**Task to complete**
Once the line with "Viewport: 864px width, 835px" is found, write it out along with each later line exactly, through the end of the entries, skipping every picture.

[Screenshot grounding data]
###

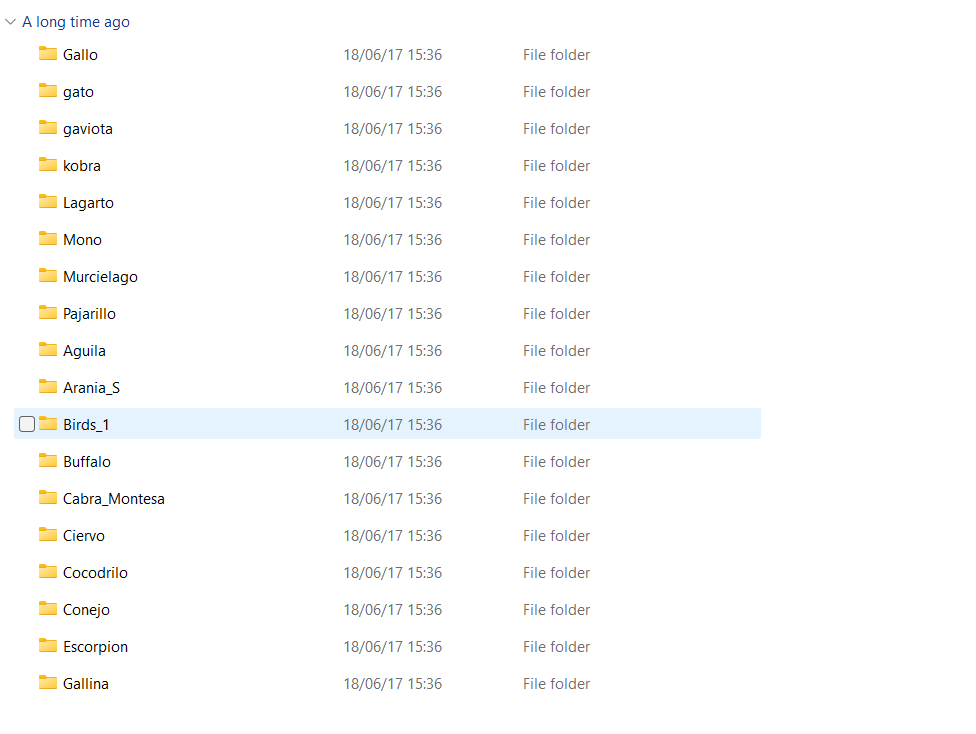Viewport: 976px width, 734px height.
Task: Select the gaviota folder name
Action: click(x=87, y=129)
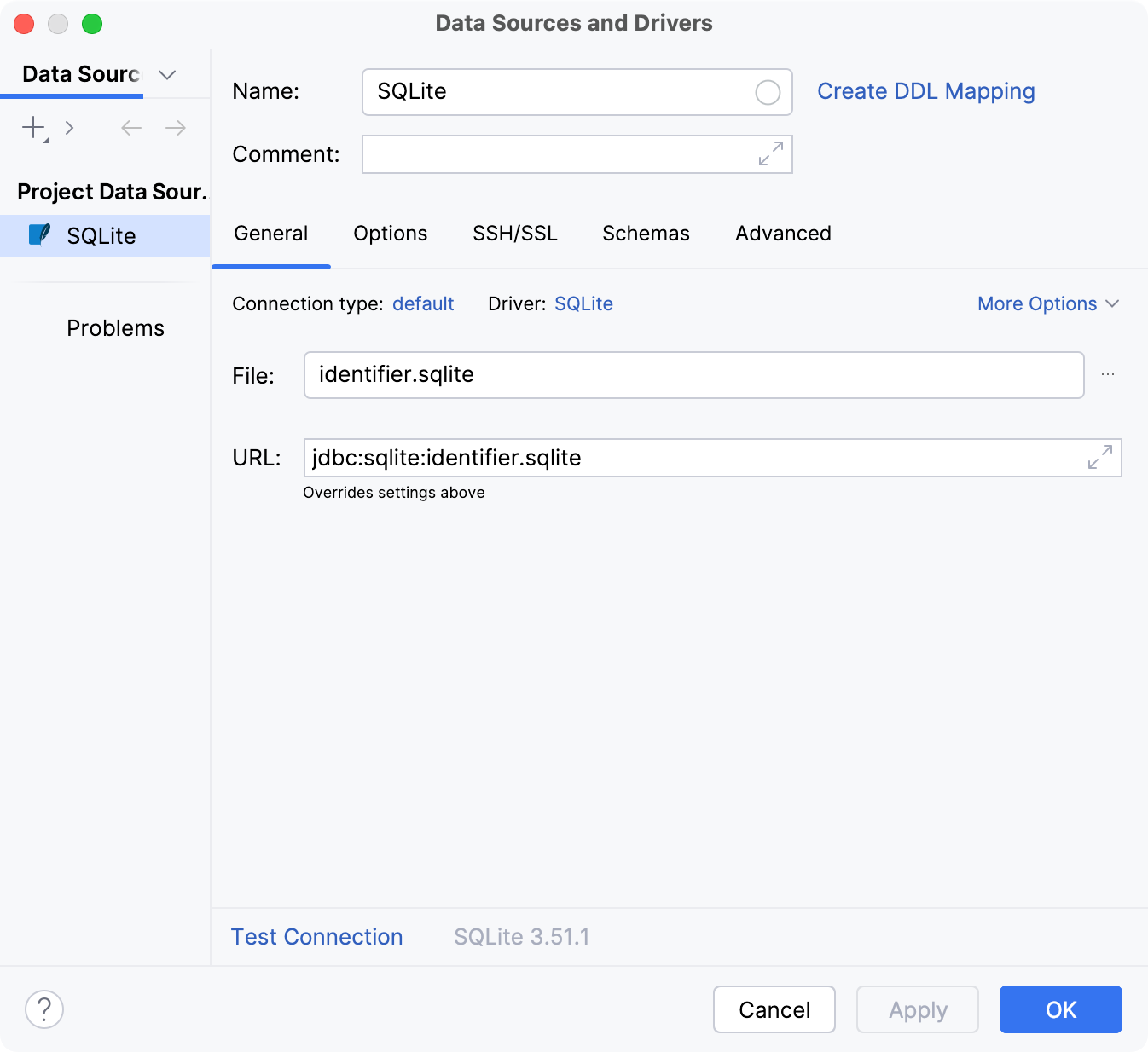
Task: Expand duplicate options with the small chevron
Action: pos(69,127)
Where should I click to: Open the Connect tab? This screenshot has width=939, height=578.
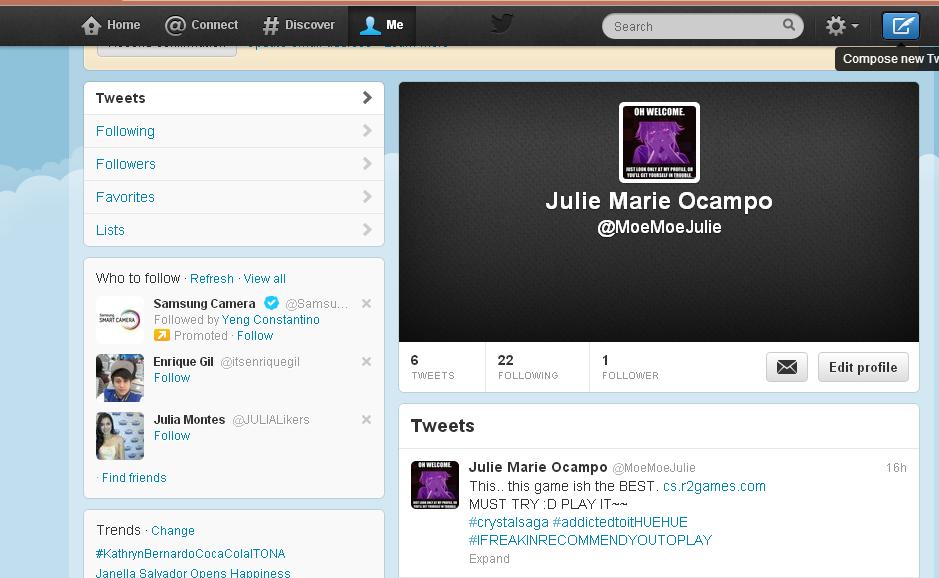point(201,25)
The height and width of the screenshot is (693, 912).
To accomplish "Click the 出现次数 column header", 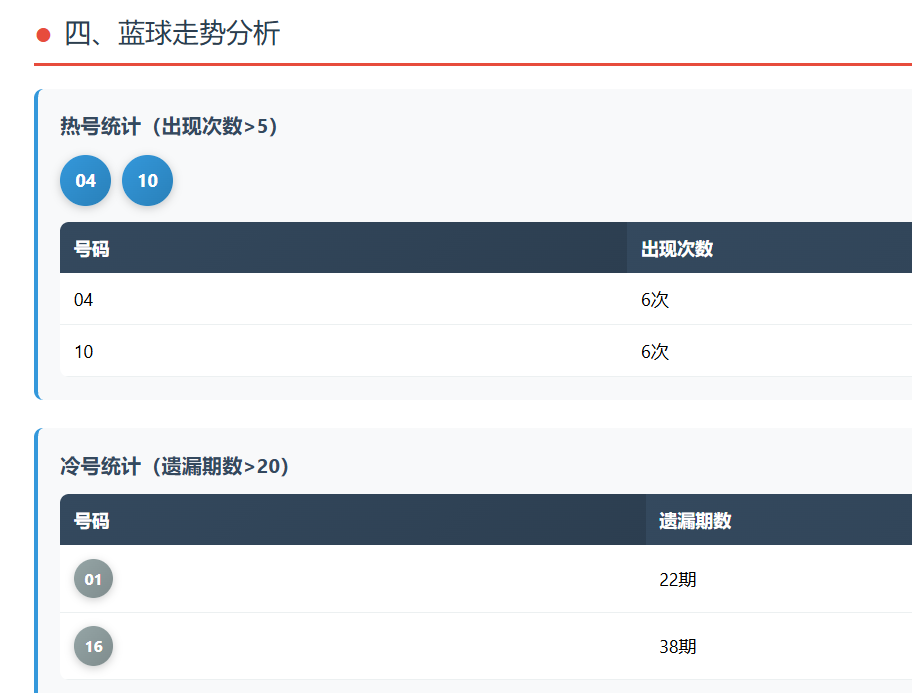I will (677, 248).
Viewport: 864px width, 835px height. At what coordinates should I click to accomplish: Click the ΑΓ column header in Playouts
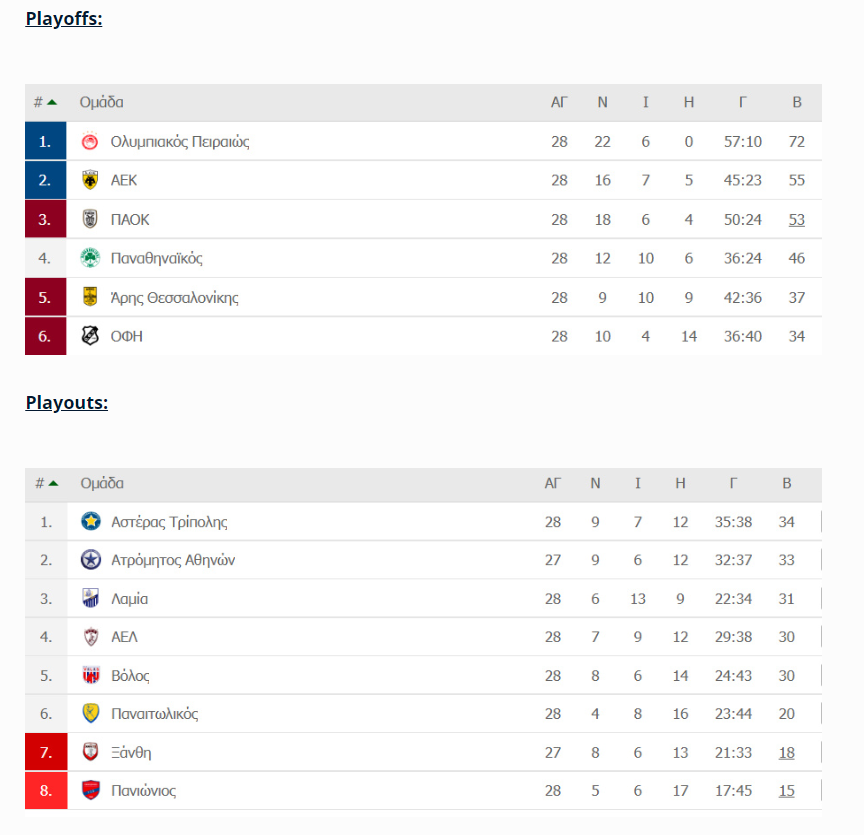553,483
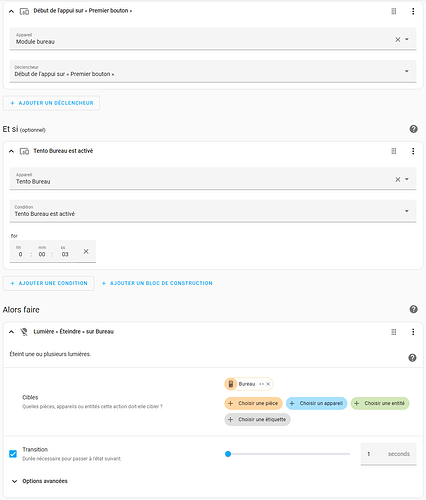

###

**Result**
Viewport: 864px width, 835px height. At what coordinates should I click to accomplish: Click the ΑΓ column header in Playouts
553,483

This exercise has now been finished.